• _GIVEN EXERCISE_
Rewrite all the records below as a numbered list, one line per item, skipping blank lines and leaving out the pictures.
— begin PROVIDED RECORDS —
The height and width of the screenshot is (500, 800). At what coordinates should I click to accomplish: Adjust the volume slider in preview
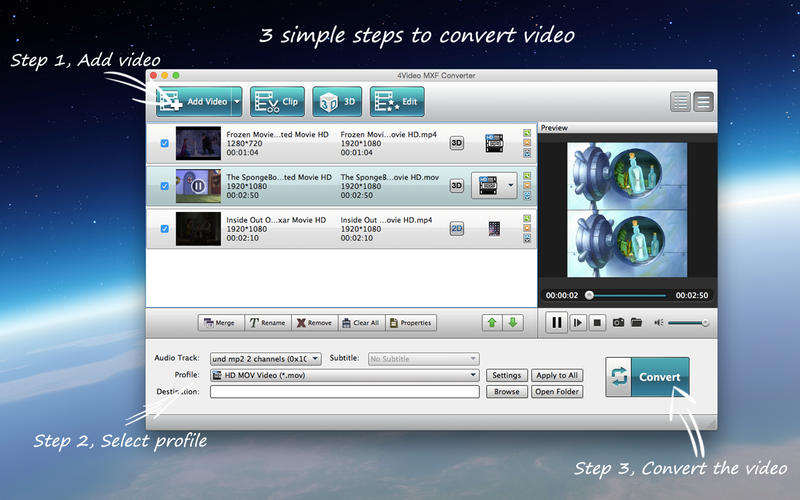[688, 322]
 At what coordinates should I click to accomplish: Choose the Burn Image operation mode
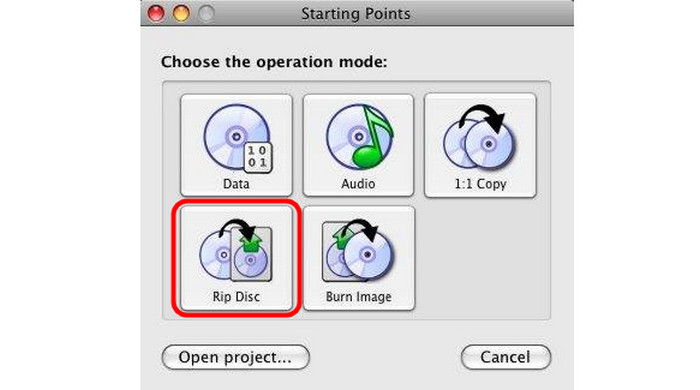coord(359,258)
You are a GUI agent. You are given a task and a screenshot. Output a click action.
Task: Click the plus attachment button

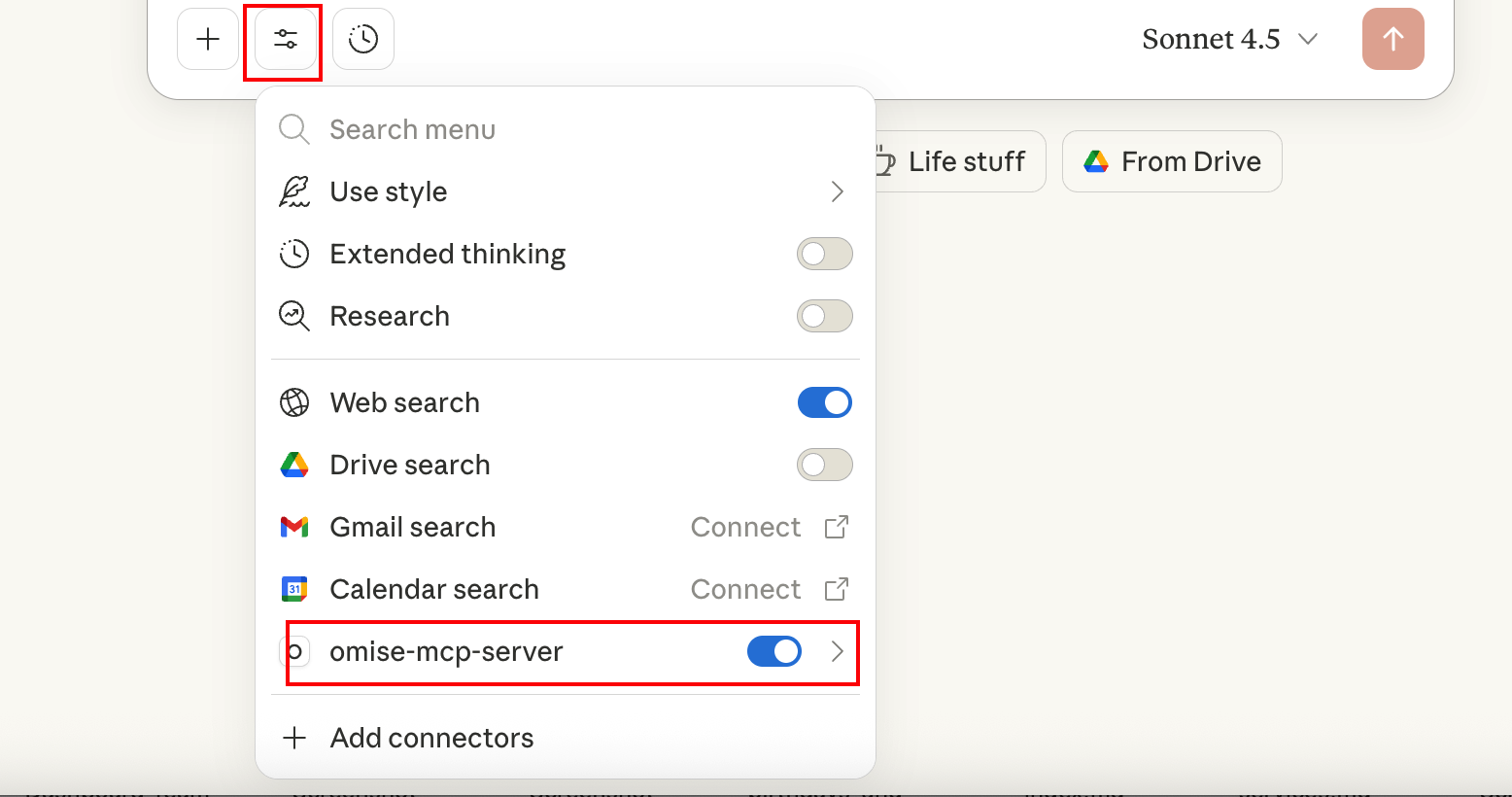tap(208, 39)

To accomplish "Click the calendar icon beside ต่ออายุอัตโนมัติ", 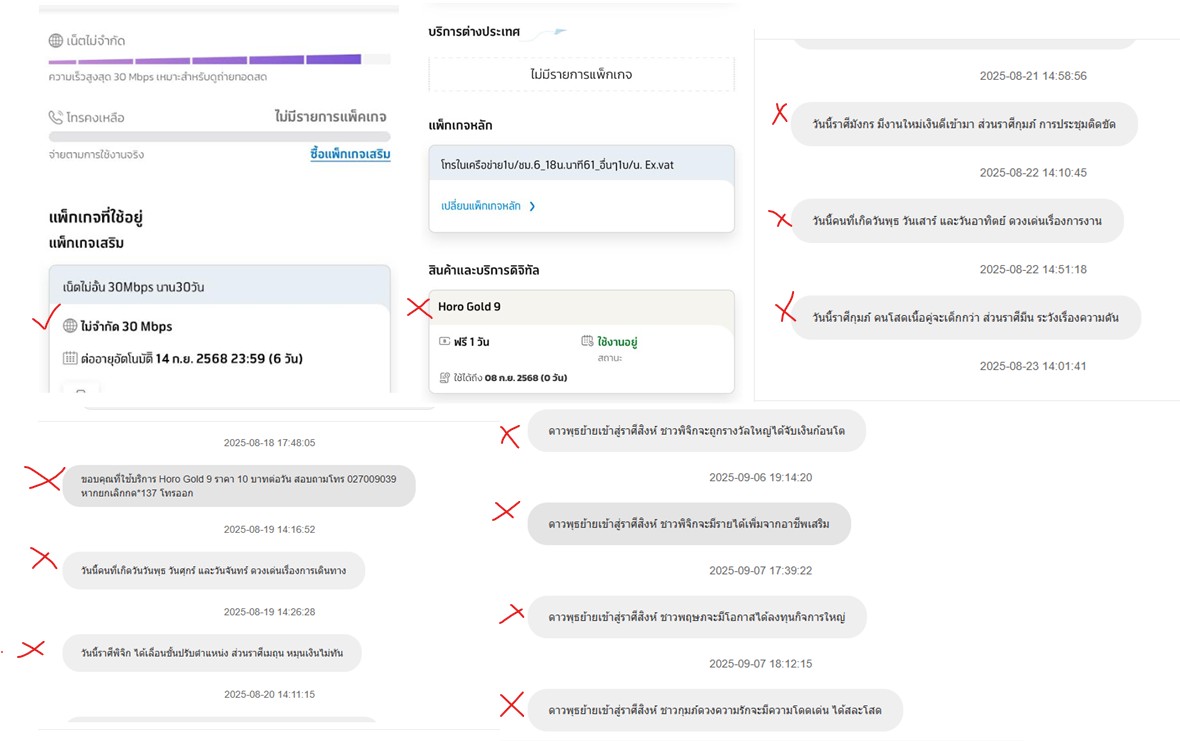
— end PROVIDED RECORDS —
• _WRITTEN RESPONSE_
1. The height and width of the screenshot is (500, 800). At what coordinates should I click to accomplish: Adjust the volume slider in preview
2. [688, 322]
3.  At what coordinates should I click to accomplish: Choose the Burn Image operation mode
4. coord(359,258)
5. You are a GUI agent. You are given a task and a screenshot. Output a click action.
6. Task: Click the plus attachment button
7. tap(208, 39)
8. To accomplish "Click the calendar icon beside ต่ออายุอัตโนมัติ", 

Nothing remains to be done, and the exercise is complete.